> **Raw data**
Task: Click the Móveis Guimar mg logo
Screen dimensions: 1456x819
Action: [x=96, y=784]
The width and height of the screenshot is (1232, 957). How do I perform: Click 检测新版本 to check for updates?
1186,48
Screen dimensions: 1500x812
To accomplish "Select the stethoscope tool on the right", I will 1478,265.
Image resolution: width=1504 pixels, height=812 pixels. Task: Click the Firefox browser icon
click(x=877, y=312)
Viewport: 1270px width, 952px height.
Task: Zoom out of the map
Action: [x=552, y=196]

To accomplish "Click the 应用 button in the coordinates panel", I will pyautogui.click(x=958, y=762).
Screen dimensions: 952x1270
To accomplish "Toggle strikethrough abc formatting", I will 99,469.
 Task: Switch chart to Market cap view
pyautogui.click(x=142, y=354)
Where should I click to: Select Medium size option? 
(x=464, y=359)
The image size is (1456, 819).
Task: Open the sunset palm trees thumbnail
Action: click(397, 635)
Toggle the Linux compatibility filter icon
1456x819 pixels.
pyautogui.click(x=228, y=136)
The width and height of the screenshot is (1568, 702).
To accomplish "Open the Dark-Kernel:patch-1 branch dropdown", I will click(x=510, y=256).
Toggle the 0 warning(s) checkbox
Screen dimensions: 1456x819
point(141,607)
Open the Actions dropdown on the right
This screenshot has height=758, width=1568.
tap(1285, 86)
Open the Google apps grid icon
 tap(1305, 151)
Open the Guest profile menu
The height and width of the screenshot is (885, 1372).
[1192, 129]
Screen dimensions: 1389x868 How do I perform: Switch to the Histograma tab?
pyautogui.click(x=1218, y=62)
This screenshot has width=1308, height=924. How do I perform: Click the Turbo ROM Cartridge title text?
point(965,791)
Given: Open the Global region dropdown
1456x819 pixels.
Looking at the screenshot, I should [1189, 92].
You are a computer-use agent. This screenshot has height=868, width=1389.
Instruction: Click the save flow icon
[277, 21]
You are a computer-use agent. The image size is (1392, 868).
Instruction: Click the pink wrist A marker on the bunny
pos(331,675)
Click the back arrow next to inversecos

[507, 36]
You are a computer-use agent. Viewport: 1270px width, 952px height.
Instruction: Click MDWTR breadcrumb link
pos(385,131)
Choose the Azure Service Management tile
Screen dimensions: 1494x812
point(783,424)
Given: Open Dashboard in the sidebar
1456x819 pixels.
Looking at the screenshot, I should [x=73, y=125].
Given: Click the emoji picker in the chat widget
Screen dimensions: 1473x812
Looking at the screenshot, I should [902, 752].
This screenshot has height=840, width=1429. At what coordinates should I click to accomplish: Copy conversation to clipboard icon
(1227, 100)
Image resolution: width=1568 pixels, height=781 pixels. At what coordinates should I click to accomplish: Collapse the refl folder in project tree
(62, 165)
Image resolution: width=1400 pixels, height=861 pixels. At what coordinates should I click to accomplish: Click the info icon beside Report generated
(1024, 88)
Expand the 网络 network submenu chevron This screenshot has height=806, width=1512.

> **Try it**
Please reproduce each entry exactly as it appears.

> **Solution below**
Task: Click the Móveis Guimar mg logo
Screen dimensions: 1456x819
Action: [x=96, y=784]
The width and height of the screenshot is (1232, 957). How do I perform: Click 检测新版本 to check for updates?
1186,48
Screen dimensions: 1500x812
To accomplish "Select the stethoscope tool on the right", I will 1478,265.
Image resolution: width=1504 pixels, height=812 pixels. Task: Click the Firefox browser icon
click(x=877, y=312)
Viewport: 1270px width, 952px height.
Task: Zoom out of the map
Action: [x=552, y=196]

To accomplish "Click the 应用 button in the coordinates panel", I will pyautogui.click(x=958, y=762).
Screen dimensions: 952x1270
To accomplish "Toggle strikethrough abc formatting", I will 99,469.
 Task: Switch chart to Market cap view
pyautogui.click(x=142, y=354)
Where should I click to: Select Medium size option? 
(x=464, y=359)
The image size is (1456, 819).
Task: Open the sunset palm trees thumbnail
Action: click(397, 635)
Toggle the Linux compatibility filter icon
1456x819 pixels.
pyautogui.click(x=228, y=136)
The width and height of the screenshot is (1568, 702).
To accomplish "Open the Dark-Kernel:patch-1 branch dropdown", I will click(x=510, y=256).
Toggle the 0 warning(s) checkbox
Screen dimensions: 1456x819
point(141,607)
Open the Actions dropdown on the right
This screenshot has height=758, width=1568.
tap(1285, 86)
Open the Google apps grid icon
 tap(1305, 151)
Open the Guest profile menu
The height and width of the screenshot is (885, 1372).
[1192, 129]
Screen dimensions: 1389x868 How do I perform: Switch to the Histograma tab?
pyautogui.click(x=1218, y=62)
This screenshot has width=1308, height=924. How do I perform: Click the Turbo ROM Cartridge title text?
point(965,791)
Given: Open the Global region dropdown
1456x819 pixels.
Looking at the screenshot, I should [1189, 92].
You are a computer-use agent. This screenshot has height=868, width=1389.
Instruction: Click the save flow icon
[277, 21]
You are a computer-use agent. The image size is (1392, 868).
Instruction: Click the pink wrist A marker on the bunny
pos(331,675)
Click the back arrow next to inversecos

[507, 36]
You are a computer-use agent. Viewport: 1270px width, 952px height.
Instruction: Click MDWTR breadcrumb link
pos(385,131)
Choose the Azure Service Management tile
Screen dimensions: 1494x812
point(783,424)
Given: Open Dashboard in the sidebar
1456x819 pixels.
Looking at the screenshot, I should [x=73, y=125].
Given: Click the emoji picker in the chat widget
Screen dimensions: 1473x812
Looking at the screenshot, I should [902, 752].
This screenshot has height=840, width=1429. At what coordinates should I click to accomplish: Copy conversation to clipboard icon
(1227, 100)
Image resolution: width=1568 pixels, height=781 pixels. At what coordinates should I click to accomplish: Collapse the refl folder in project tree
(62, 165)
Image resolution: width=1400 pixels, height=861 pixels. At what coordinates should I click to accomplish: Click the info icon beside Report generated
(1024, 88)
Expand the 网络 network submenu chevron This screenshot has height=806, width=1512.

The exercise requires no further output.